◆ **Directions for this task**: Search the records for lines with the word "field" and copy each match.

*** Opening of Entries supplied ***

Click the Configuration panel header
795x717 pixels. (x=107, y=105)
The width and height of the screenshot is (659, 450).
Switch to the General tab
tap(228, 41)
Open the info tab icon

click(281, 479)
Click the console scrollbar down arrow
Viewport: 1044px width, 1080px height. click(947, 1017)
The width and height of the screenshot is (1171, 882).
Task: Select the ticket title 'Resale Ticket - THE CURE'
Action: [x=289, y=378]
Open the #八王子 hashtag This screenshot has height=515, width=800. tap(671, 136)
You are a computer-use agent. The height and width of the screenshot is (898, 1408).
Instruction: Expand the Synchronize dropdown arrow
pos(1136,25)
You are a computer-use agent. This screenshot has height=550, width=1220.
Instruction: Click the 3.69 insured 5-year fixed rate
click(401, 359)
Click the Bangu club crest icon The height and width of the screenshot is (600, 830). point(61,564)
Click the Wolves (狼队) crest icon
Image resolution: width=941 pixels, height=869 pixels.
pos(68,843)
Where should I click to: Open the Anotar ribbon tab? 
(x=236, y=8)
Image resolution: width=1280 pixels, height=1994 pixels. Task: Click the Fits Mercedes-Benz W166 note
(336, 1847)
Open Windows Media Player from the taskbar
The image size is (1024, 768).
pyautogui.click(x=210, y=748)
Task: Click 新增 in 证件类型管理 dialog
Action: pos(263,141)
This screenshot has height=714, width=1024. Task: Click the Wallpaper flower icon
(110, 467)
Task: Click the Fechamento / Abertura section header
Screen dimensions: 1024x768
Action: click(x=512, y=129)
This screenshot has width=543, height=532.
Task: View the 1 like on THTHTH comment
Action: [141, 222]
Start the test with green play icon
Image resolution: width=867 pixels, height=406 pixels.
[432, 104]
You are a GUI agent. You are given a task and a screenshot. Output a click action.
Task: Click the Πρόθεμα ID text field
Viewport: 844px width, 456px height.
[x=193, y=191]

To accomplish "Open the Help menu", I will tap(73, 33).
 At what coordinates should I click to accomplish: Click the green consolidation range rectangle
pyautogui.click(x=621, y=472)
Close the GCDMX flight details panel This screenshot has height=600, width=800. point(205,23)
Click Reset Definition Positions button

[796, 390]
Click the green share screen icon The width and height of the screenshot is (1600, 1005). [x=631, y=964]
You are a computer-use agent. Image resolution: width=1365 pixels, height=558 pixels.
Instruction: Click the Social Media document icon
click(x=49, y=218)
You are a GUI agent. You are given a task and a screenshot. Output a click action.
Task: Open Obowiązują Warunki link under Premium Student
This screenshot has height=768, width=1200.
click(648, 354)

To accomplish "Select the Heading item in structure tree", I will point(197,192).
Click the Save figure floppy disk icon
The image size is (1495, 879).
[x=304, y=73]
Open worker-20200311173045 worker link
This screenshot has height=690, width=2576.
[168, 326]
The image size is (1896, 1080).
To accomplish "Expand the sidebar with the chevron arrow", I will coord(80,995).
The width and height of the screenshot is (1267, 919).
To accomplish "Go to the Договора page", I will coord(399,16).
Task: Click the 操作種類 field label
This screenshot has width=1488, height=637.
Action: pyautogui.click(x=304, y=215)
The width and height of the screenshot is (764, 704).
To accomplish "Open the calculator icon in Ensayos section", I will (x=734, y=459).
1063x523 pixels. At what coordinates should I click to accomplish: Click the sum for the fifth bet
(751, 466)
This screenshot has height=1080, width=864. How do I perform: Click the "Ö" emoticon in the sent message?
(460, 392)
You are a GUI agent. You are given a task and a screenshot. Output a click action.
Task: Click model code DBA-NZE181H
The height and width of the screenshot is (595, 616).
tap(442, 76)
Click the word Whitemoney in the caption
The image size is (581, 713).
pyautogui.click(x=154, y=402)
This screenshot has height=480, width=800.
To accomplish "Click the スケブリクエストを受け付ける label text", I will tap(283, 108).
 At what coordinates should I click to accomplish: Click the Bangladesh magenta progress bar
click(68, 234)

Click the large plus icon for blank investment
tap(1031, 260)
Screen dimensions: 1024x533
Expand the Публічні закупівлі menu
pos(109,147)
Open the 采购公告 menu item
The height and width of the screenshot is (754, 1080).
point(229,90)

*** Close of Entries supplied ***

◆ **Response to the task**:
Task: Click the Πρόθεμα ID text field
Task: Click the 操作種類 field label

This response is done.